A FAZER -
No texto sobre os objetivos do capítulo, transforme em lista o item iniciado por "explicar a recepção e o acolhimento" e preserve as informações principais.

Objetivos
Ao final da leitura deste capítulo, o leitor será capaz de
- organizar o processo de trabalho com foco na atenção de pessoas com doenças crônicas na Atenção Primária à Saúde (APS);
- explicar a recepção e o acolhimento, a programação da assistência, o uso de diretrizes clínicas baseadas em evidência e a estratificação segundo risco como estratégias metodológicas para aperfeiçoar a atenção à saúde na APS;
- utilizar a clínica ampliada na gestão de casos clínicos complexos e com alto nível de estratificação de risco;
- planejar e executar a gestão da clínica a partir de metodologias como o projeto terapêutico singular, grupos Balint-Paidéia, reunião de equipe e atividades educativas em grupo.

DADOS EXIBIDOS -
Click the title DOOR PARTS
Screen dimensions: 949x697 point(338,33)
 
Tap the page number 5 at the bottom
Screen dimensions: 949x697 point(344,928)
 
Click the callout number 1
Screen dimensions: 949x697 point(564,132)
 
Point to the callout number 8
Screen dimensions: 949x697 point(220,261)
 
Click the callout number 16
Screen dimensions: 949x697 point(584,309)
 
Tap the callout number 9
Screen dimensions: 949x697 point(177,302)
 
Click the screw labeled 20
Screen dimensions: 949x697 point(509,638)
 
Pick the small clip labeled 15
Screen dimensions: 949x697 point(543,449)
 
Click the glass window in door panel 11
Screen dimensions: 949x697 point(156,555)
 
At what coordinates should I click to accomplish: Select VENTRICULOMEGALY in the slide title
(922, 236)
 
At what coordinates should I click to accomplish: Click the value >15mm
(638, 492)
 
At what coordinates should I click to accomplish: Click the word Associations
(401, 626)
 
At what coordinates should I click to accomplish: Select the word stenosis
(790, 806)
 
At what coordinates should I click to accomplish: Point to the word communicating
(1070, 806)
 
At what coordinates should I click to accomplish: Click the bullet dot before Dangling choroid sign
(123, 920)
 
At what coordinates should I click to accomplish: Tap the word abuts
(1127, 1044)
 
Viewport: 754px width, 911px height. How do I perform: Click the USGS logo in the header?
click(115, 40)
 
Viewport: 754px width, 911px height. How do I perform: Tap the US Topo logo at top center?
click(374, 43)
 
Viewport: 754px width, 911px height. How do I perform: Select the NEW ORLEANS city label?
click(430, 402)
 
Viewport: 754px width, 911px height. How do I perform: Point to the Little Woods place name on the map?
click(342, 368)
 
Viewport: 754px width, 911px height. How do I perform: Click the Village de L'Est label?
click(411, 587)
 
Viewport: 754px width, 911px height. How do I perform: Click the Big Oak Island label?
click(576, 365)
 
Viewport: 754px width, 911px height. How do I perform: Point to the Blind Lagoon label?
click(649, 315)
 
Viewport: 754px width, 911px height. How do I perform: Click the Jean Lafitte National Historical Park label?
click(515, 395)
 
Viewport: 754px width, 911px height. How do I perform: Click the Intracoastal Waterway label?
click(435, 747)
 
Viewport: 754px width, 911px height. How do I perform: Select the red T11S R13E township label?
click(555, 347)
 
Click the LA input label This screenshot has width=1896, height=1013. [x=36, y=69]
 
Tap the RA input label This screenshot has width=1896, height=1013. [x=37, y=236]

SUA SOLUÇÃO -
Explicar, como estratégias metodológicas para aperfeiçoar a atenção à saúde na APS:
- a recepção e o acolhimento;
- a programação da assistência;
- o uso de diretrizes clínicas baseadas em evidência;
- a estratificação segundo risco.